Today, the Hizbollah in the Bekaa valley are equipped with missiles, a few tanks, and large numbers of mortars and small arms. Tomorrow, the new Palestinian army could be equipped in the same manner as is the Syrian army or the Egyptian army.

Terrorists must depend on funding, and safe havens. Today, they wear masks in public, and hide out in Haza and Hebron; in Palestinian areas, from whence they go forth in various disguises; men or women; even children, to blow themselves and their victims to bits. Following the talks in Akaba, a terrorist bomber in Gaza told an interviewer, “We all have our (bomb) vests, and are awaiting orders to go out and use them.” How long before militants attempt to sabotage the so-called “roadmap to peace” by huge, bloody bombings?

Once a Palestinian State is established, Arafat and his ilk will be under no pressure from any quarter to “cease the incitement,” or to “crack down on terrorism.” Today, Palestinian TV and radio; Palestinian Arabic newspapers; school texts, imams in the mosques and parents all continually incite, rant and rave against the “evil Jews” who “stole our lands,” and “kill our women and children.”

Is there reason to believe all this venting of hatred will suddenly cease when the Palestinians suddenly become a state?

The Palestinians were offered statehood by the UN in 1948. They turned it down, for it meant “coexisting with the State of Israel.” From that time to this, they have tried, in five wars, to destroy Israel.

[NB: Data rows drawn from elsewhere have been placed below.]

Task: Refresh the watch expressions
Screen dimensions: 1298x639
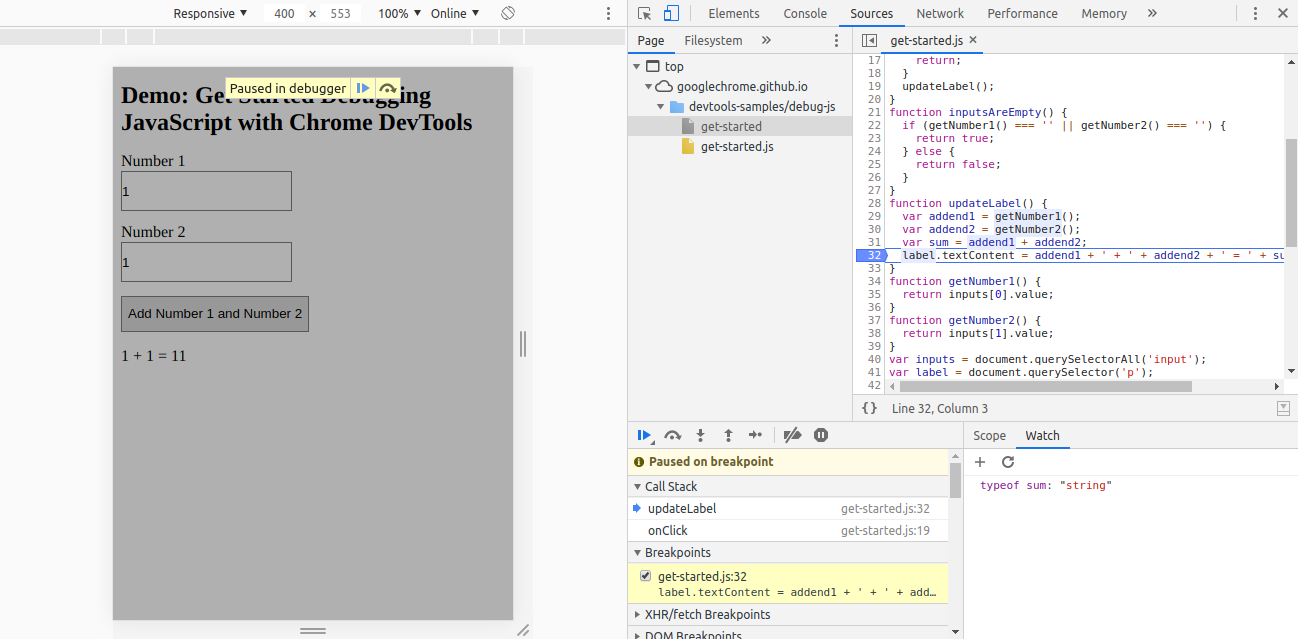Action: [1007, 461]
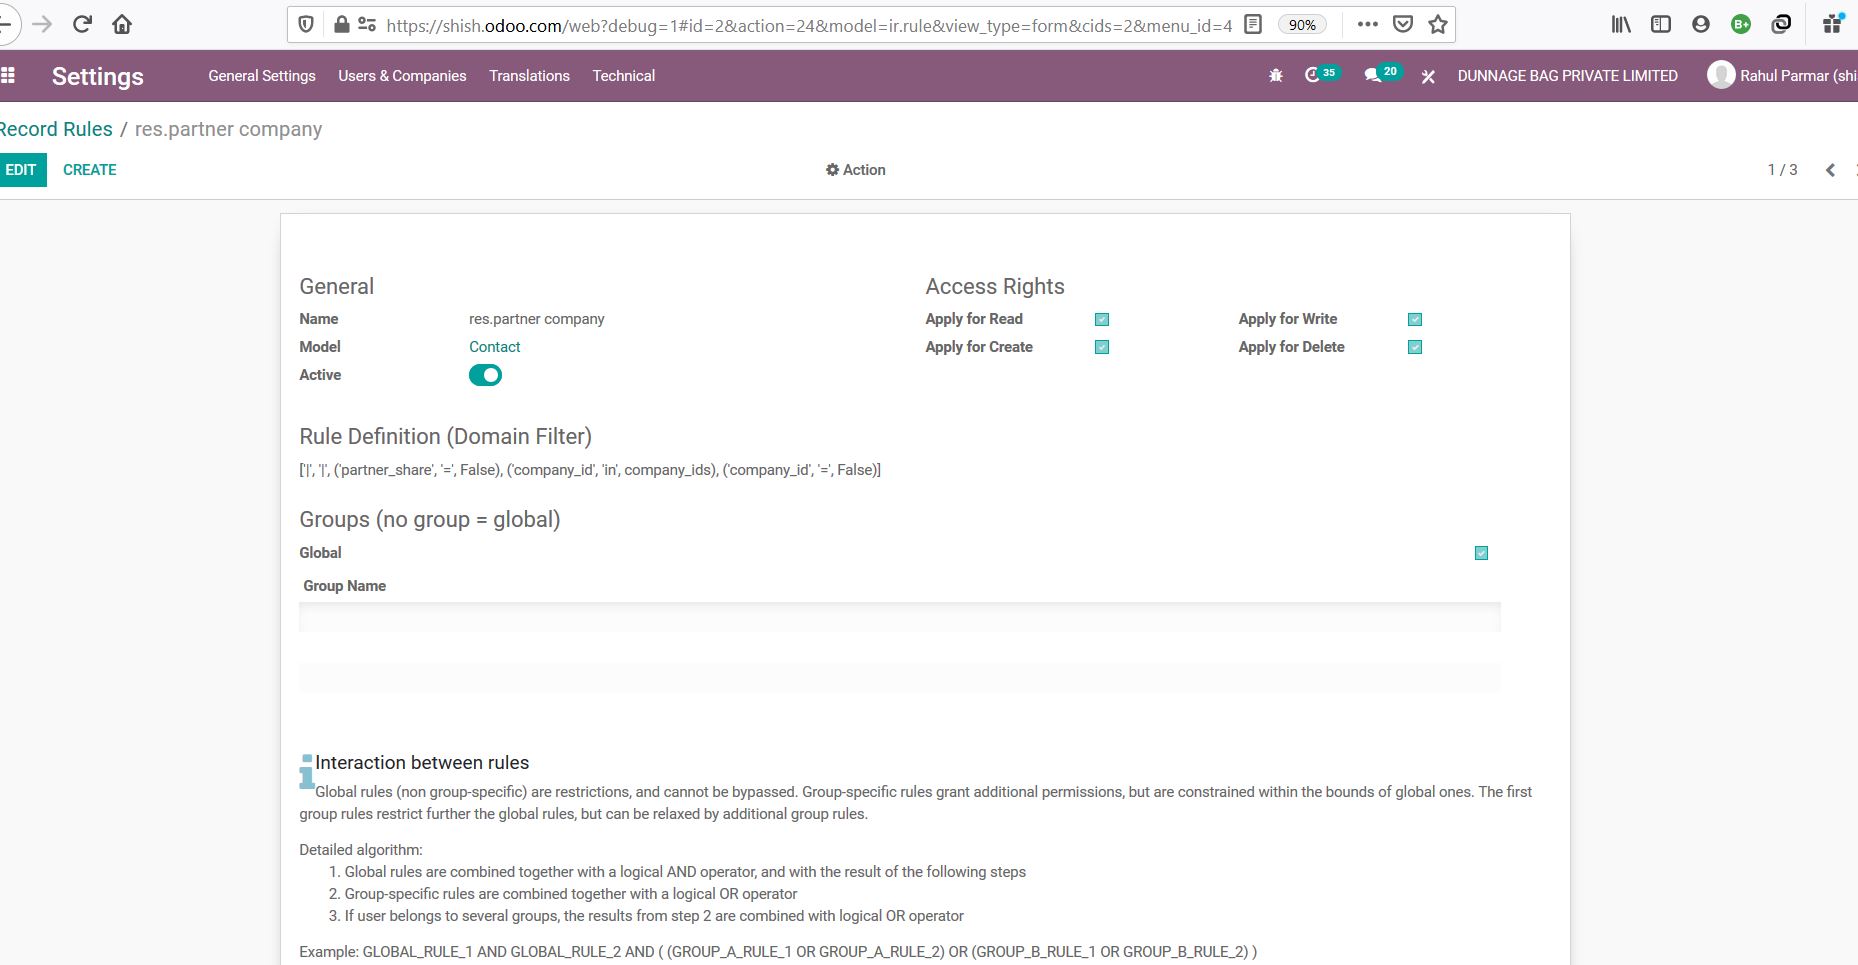The image size is (1858, 965).
Task: Click the EDIT button
Action: 21,170

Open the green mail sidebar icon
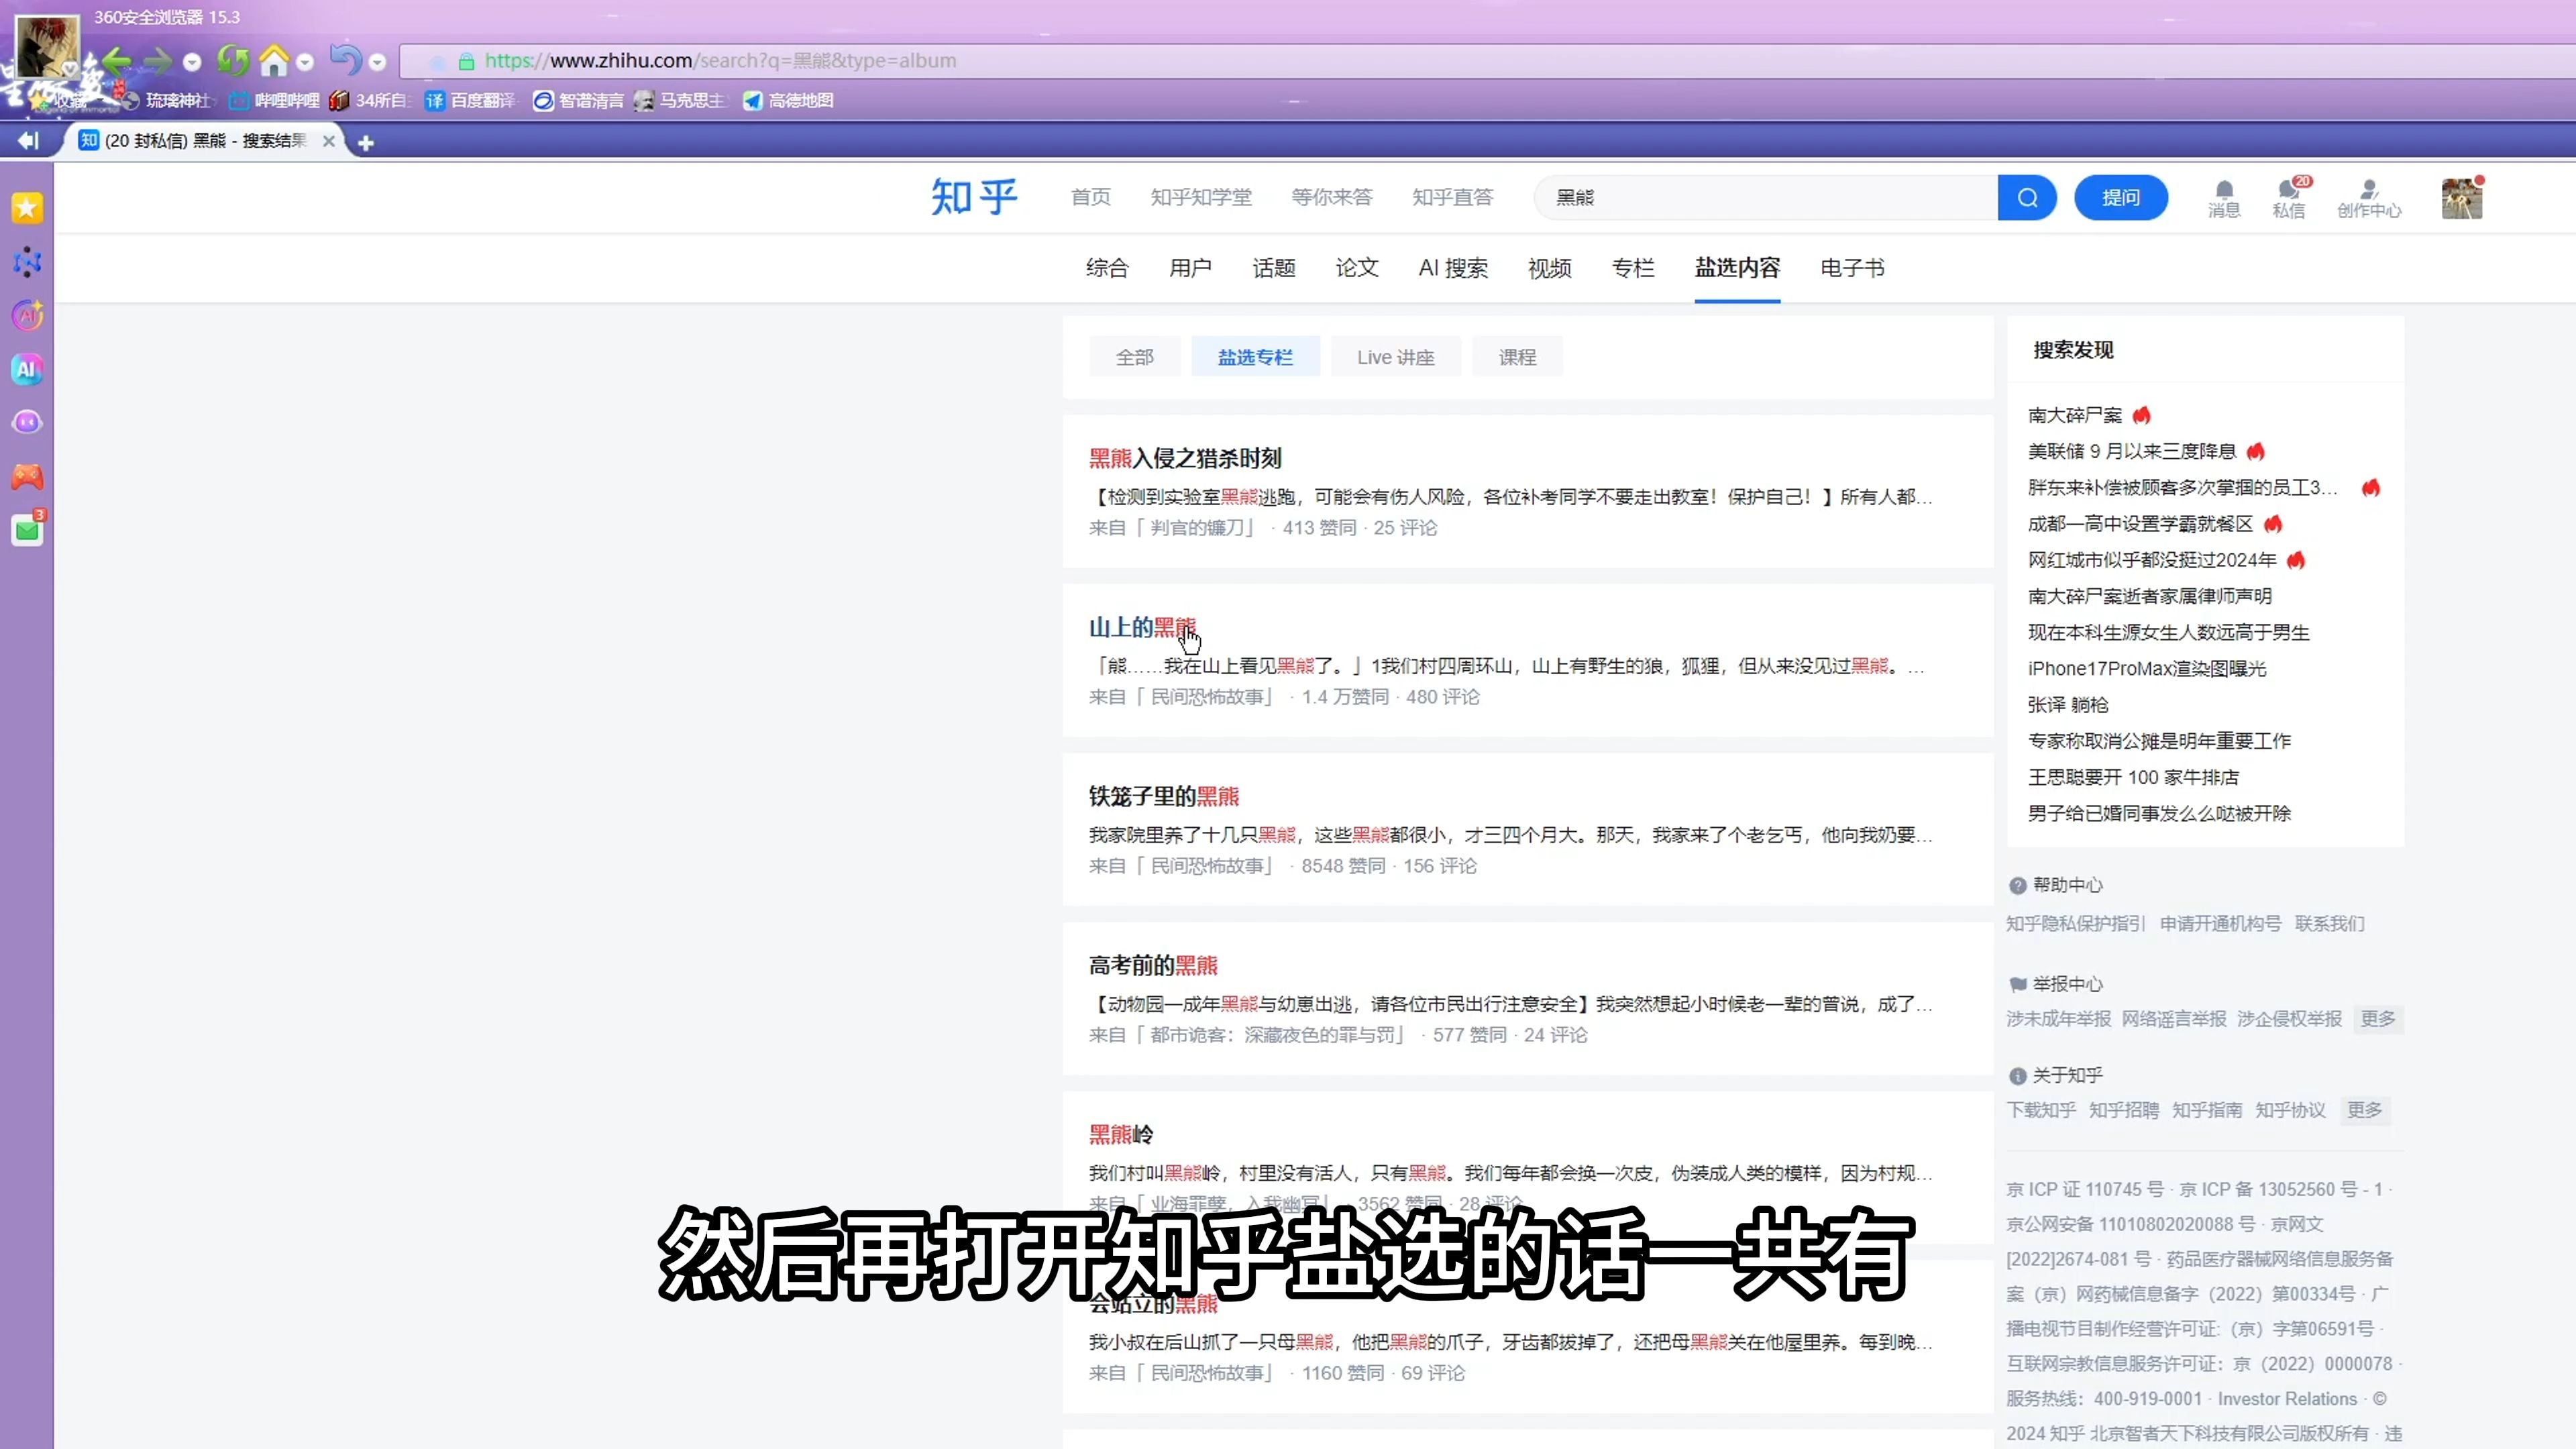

Now, perhaps the Palestinians are about to join a select group – a group of the luckiest nations on earth – those nations lucky enough to have been defeated by the United States, such as Germany, Japan, Afghanistan and Iraq.

The US has a history of building up its vanquished enemies into super states.        

Though defeated time and time again, the Palestinians apparently are about to have a state handed to them on a silver platter.

And the speeches of the leaders? They are characterized by God’s message to Jeremiah:

“For from the least of them even unto the greatest of them every one is given to covetousness; and from the prophet even unto the priest every one dealeth falsely.

“They have healed also the hurt of the daughter of my people slightly, saying, Peace, peace; when there is no peace” (Jeremiah 6:13,14).